## Kaynak Metin
-=-=-

O. Henry geç yaşta keşfettiğim için üzüldüğüm bir yazar. Aslında bu üzüntünün temel sebebi, neşeli ve eğlenceli öyküleri ile O. Henry’nin biraz daha genç yaşlarda okunması gerektiğini düşünmem. Ortalamanın üzerinde biraz derin romanlar veya ağır kitaplar okuduysanız O. Henry’nin öyküleri ileri yaşlarda biraz hafif kalıyor. Ancak bu durum dönüp dönüp bu öyküleri okumanıza da engel olmuyor. Özellikle dinlenme veya uyku öncesinde kafayı yormayan tarzı ile ikide bir dudaklarınızda tebessüme sebep olan ve bazı yerlerde boğazınıza bir düğüm atmayı da ihmal etmeyen bir yazar O. Henry.
Piyasada O. Henry’nin yeni baskı kitapları pek yok. Öyküleri ile ilk karşılaştığım kitabın hemen ardından kitapseverlerin cenneti Nadir Kitap üzerinden hemen birkaç kitabını daha edindim ve kargo gelir gelmez keyifle bu kitapları okudum. İlerleyen incelemelerde diğer kitaplar da blog’da yerini alacak.
O. Henry’nin oldukça ince bir kitabı olan Seçme Öyküler’de sadece 13 öykü var:
- Armağan
- Soapy’nin Cenneti
- Turfanda İlkbahar
- Yeşil Kapı
- Yirmi Yıl Sonra
- Mobilyalı Oda
- Pimenta Gözlemleri
- Son Yaprak
- Kentin Sesi
- Araba Beklerken
- Hırsızlığa Veda
- Kızıl Reis’i Nasıl Kaçırdık?

-=-=-

## Listelenen Öğeler
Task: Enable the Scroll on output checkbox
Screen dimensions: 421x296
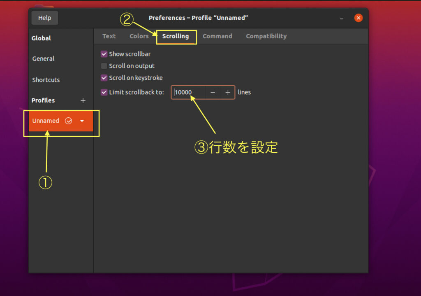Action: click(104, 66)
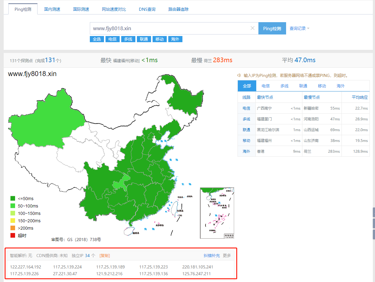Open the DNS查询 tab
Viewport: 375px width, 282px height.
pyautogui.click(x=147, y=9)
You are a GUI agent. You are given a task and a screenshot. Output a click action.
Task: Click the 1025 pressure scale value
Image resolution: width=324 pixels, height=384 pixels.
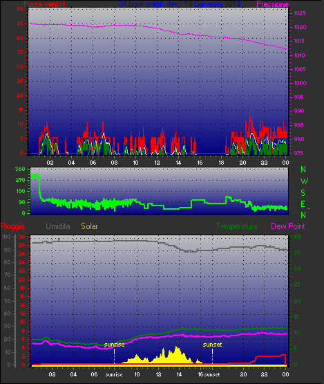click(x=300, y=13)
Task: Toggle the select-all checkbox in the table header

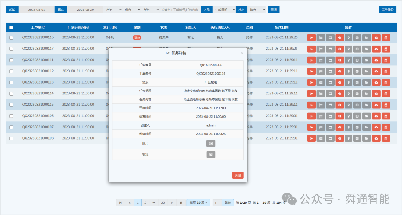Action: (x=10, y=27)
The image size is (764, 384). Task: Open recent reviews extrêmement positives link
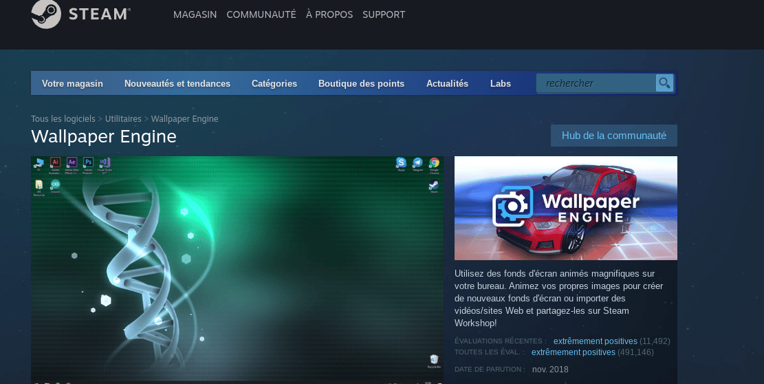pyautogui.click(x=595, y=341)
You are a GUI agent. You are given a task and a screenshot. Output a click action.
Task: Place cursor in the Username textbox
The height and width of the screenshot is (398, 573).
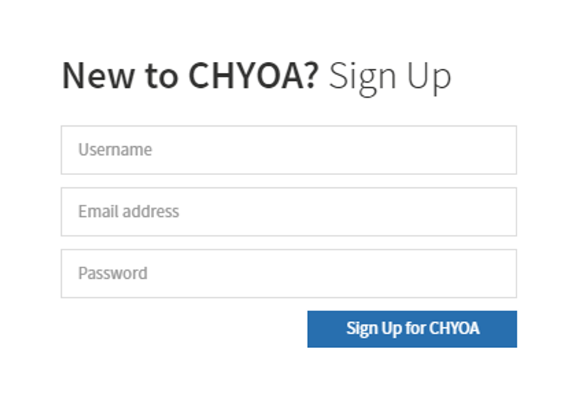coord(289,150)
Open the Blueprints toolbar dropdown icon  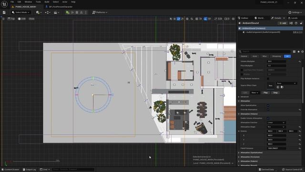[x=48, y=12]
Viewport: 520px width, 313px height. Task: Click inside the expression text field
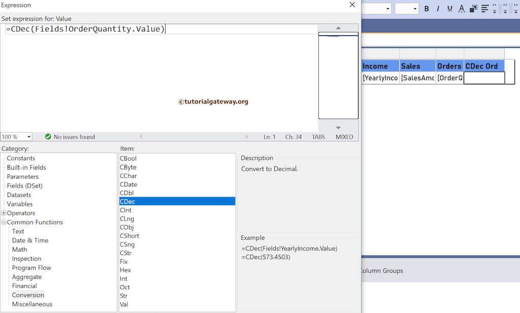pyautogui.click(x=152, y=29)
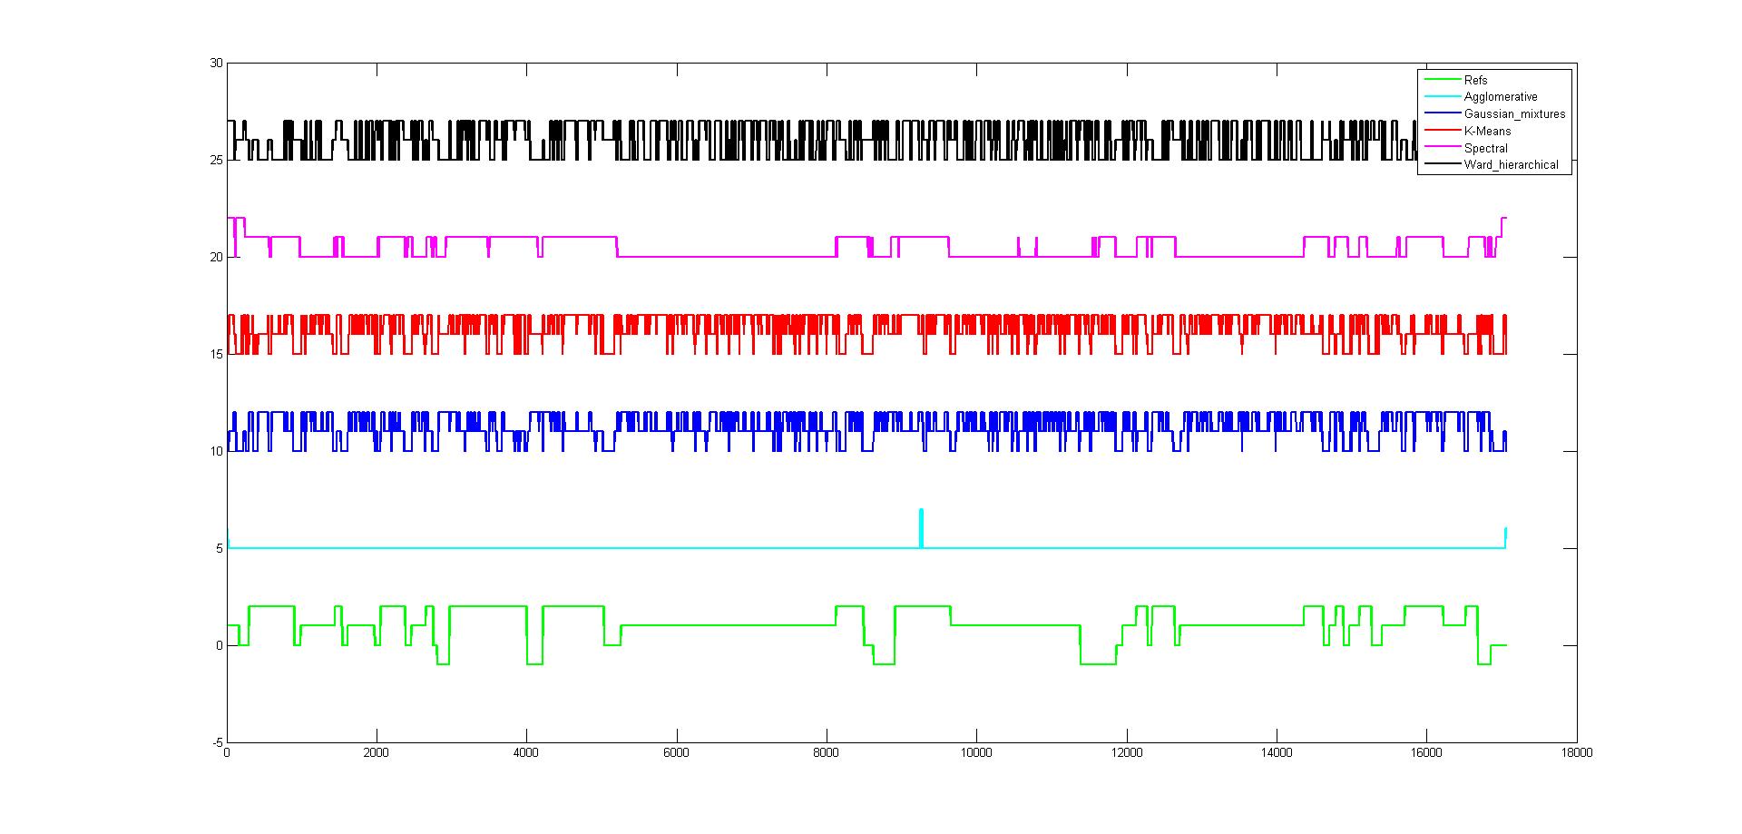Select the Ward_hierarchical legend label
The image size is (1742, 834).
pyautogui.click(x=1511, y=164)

-=-=-

## Alıştırma
Kaynak metinde "Piyasada O. Henry’nin" ile başlayıp "blog’da yerini alacak." ile biten bölümü, "kargo" kelimesini "paket" ile değiştirerek yeniden yazın. Bu öğeler başka bir kaynaktan alınmıştır.

## Görev Sonucu
Piyasada O. Henry’nin yeni baskı kitapları pek yok. Öyküleri ile ilk karşılaştığım kitabın hemen ardından kitapseverlerin cenneti Nadir Kitap üzerinden hemen birkaç kitabını daha edindim ve paket gelir gelmez keyifle bu kitapları okudum. İlerleyen incelemelerde diğer kitaplar da blog’da yerini alacak.